Ombre cinesi
Di Carlo Pelanda (13-12-2004)
Uno scenario del Pentagono, nel 1994, ha previsto che, attorno al
2020-2025, la Cina avrà un livello di sviluppo tale da renderla capace di
sfidare il potere globale degli Usa sia sul piano economico sia su quello
militare. Nel 2003, l’Istituto francese per le relazioni internazionali (Ifri)
ha predetto che nel 2050 l’area a più alta crescita economica del pianeta sarà
quella del mercato regionale formato da Cina più Giappone, Coree, Taiwan, ecc.

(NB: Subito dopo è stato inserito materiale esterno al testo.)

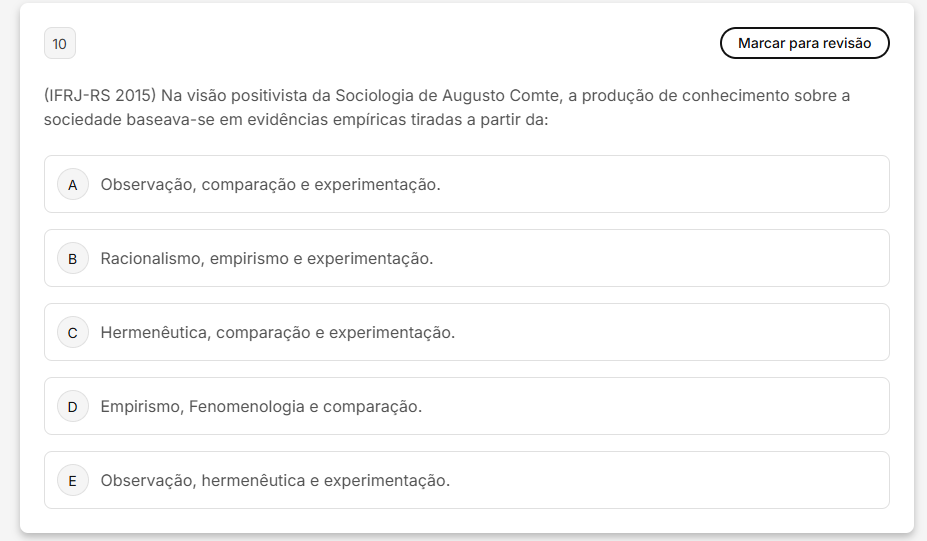Mark the letter E option circle
Image resolution: width=927 pixels, height=541 pixels.
pyautogui.click(x=73, y=481)
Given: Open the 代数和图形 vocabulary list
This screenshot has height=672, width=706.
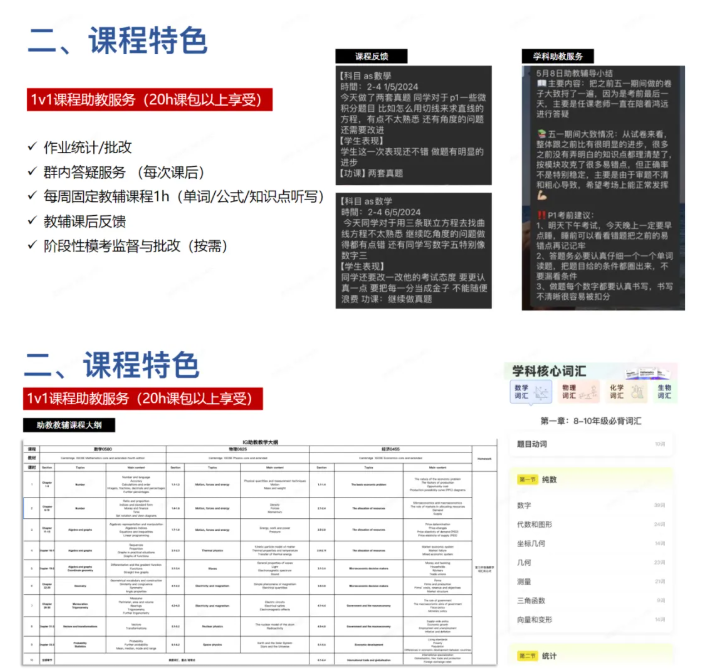Looking at the screenshot, I should (535, 524).
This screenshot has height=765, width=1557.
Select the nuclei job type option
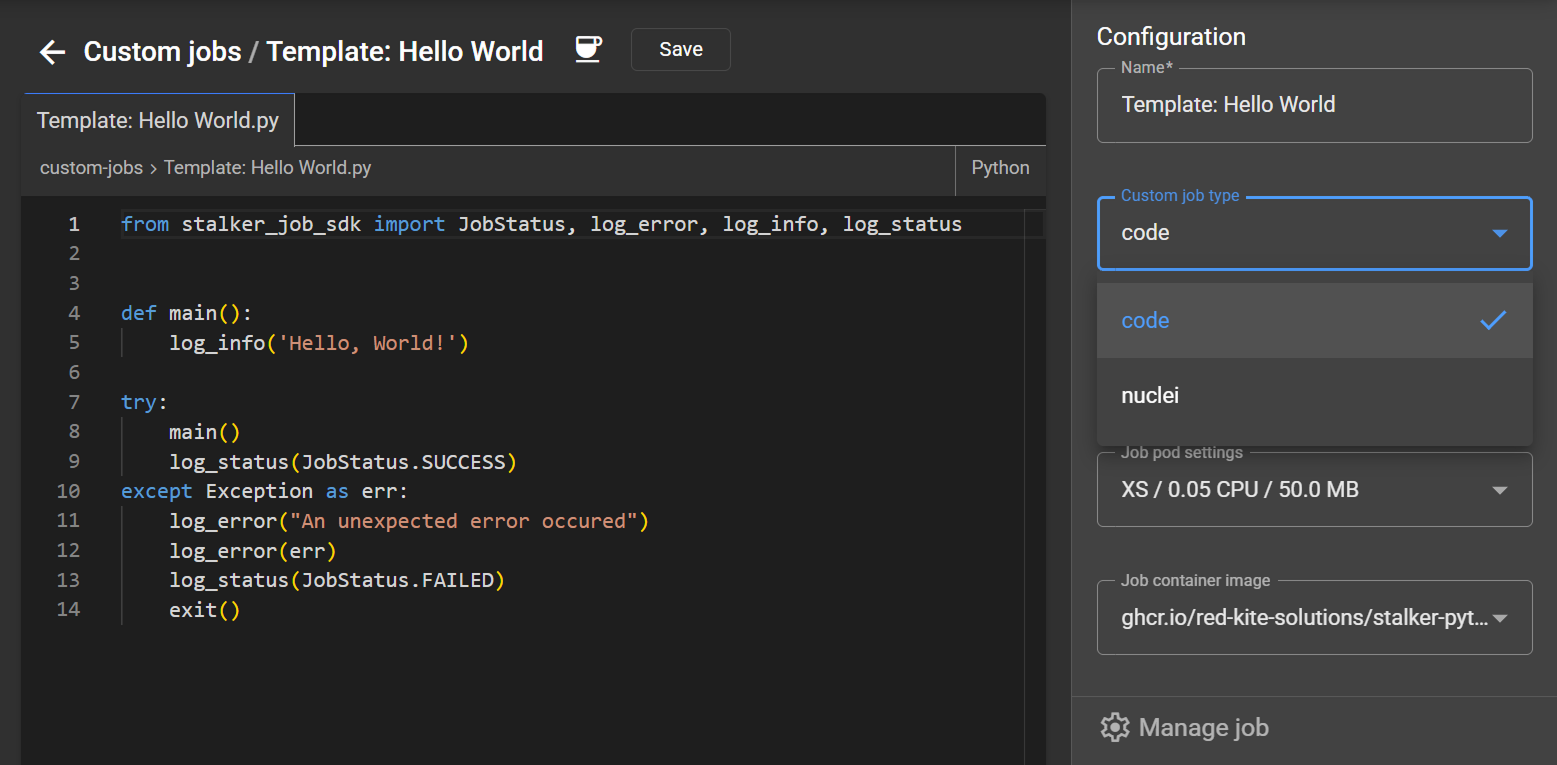(1150, 396)
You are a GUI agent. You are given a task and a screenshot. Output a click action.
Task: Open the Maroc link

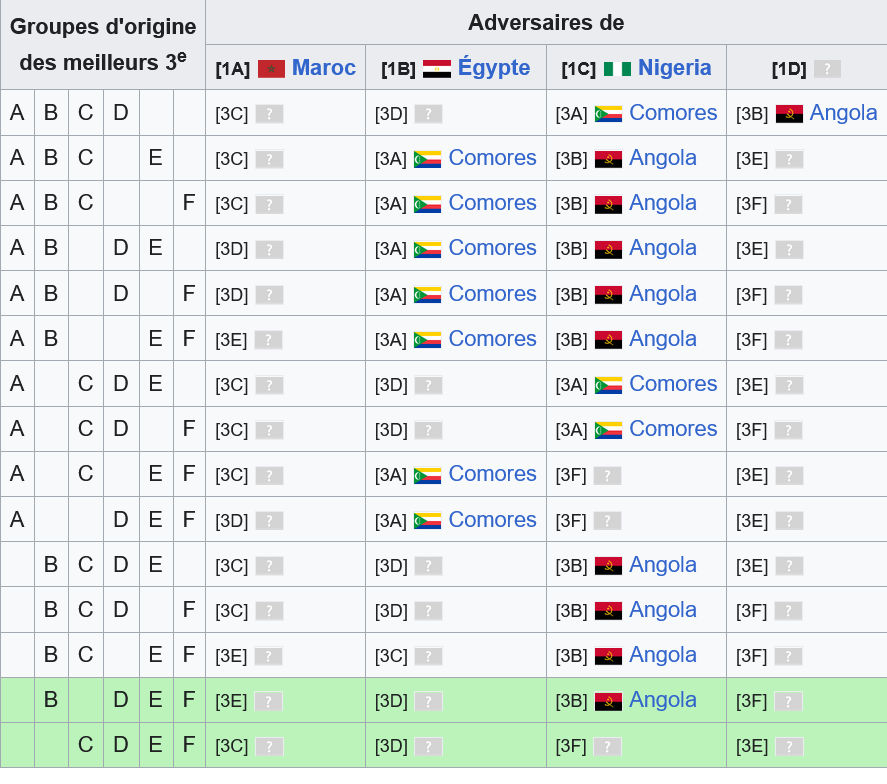[x=324, y=68]
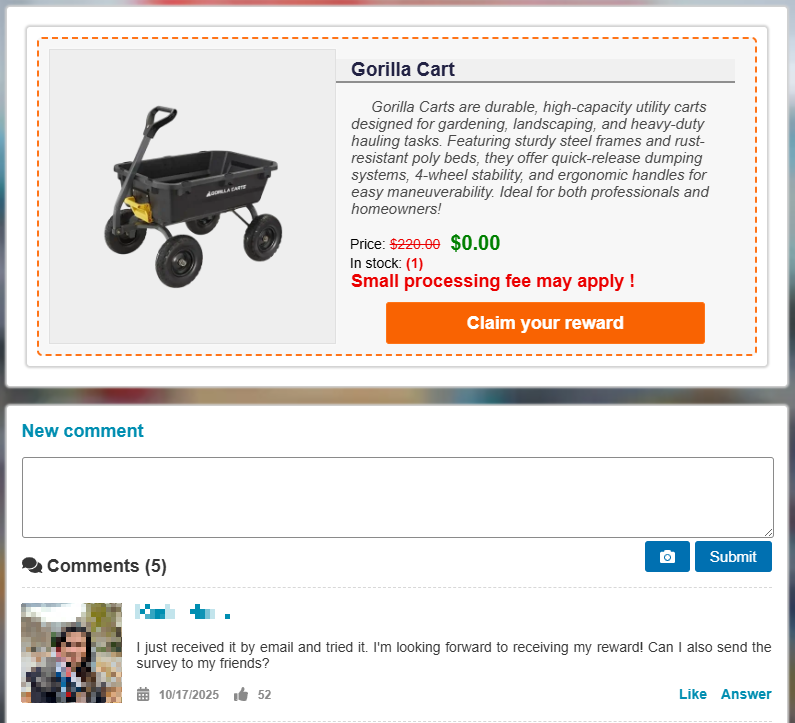The image size is (795, 723).
Task: Open the blurred commenter username
Action: (x=183, y=611)
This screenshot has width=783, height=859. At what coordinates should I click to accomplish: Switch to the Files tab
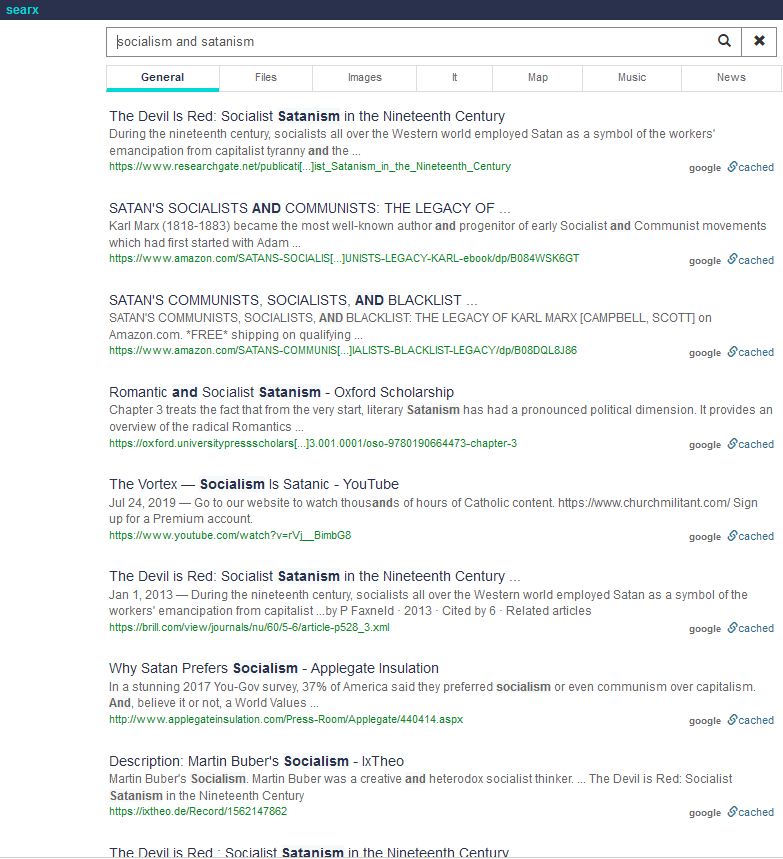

resi satelliti da Pechino. In tale scenario gli Usa rimarranno una potenza
economica e strategica, ma minore. Mentre l’area europea conterà sempre di meno
nel mondo per poca capacità di crescita interna, economica e demografica. Vi
sono tanti altri scenari, tutti centrati sullo scopo di capire se e quando si
sposterà il baricentro mondiale a seguito dell’emergere della Cina come potenza
economica e militare nel prossimo futuro, ma è inutile citarli perché tutti
registrano la nuova centralità della Cina.
Quindi, in base a tali dati, la scelta realistica sul piano delle
strategie economiche e future sembrerebbe quella di prendere la posizione
migliore possibile nel mercato cinese per coglierne le opportunità di affari e
avere buoni rapporti con un futuro nuovo dominatore. Ed è il tipo di realismo
che ha portato recentemente il presidente Ciampi con al seguito duecento
imprenditori ad instaurare con le autorità cinesi una relazione amichevole.
Stessa cosa fatta da Schroeder e Chirac poco tempo prima. Con due missioni: (a)
favorire l’accesso al mercato cinese,
totalmente controllato dal governo, a favore della propria industria
nazionale; (b) costruire una relazione politica con i cinesi per questo, ma
anche per altro. In particolare, la Germania ha cercato di farsi amica Pechino,
oltre che per vendere treni superveloci, per ottenere la cooptazione nel
Consiglio di sicurezza dell’Onu come membro permanente con diritto di veto
(ora composto da Usa, Francia, Regno
Unito, Russia e, appunto, Cina). L’Italia, che non vuole questo riconoscimento
alla Germania per non essere marginalizzata, ha cercato relazioni amichevoli
con Pechino per lo scopo opposto. Ambedue, Ciampi e Schroeder, hanno fatto
dichiarazioni di “sottomissione” richieste dai cinesi. Di cui la più importante
riguarda la fine dell’embargo di vendita di armi alla Cina sancito dall’Unione
Europea ed Usa a seguito del massacro di più di diecimila studenti, nel 1989, a
piazza Tien an Men, dal governo cinese di allora. Chirac ha fatto lo stesso, ma
con un motivo in più: la speranza di formare un’alleanza eurasiatica per
bilanciare il potere globale americano. Cosa che i cinesi gradiscono, e
pretendono con morbidissima pressione, in base alla loro strategia futura. Che
ha tre punti: (1) sbattere gli americani fuori dal Pacifico; (2) creare un
blocco regionale asiatico dominato da Pechino; (3) ottenere un sistema di
relazioni internazionali globale basato sul multilateralismo in modo da farsi
riconoscere come blocco regionale di fatto più potente del pianeta. Senza
fretta, in decenni. Riuscirà? Difficile. Chi scrive crede sia più probabile un
altro scenario La Cina è ad alto
rischio di destabilizzazione interna perché dittatura che, pur capace di
sviluppare inizialmente l’economia, non riuscirà a consolidarla in quanto per
farlo ci vuole democrazia. Cosa che le èlite attuali non intendono
concedere. Gli Usa – con Russia, India
e Giappone - non hanno alcuna intenzione di lasciare ad una Cina, più
nazionalista che comunista, il dominio del Pacifico. Vedremo, ma sarebbe più
realistico accorgersi che ci sono più ombre che luci sul futuro della Cina. Di
conseguenza gli attori economici e politici dovrebbero imparare a valutare
meglio le prime e non farsi abbagliare dalle seconde.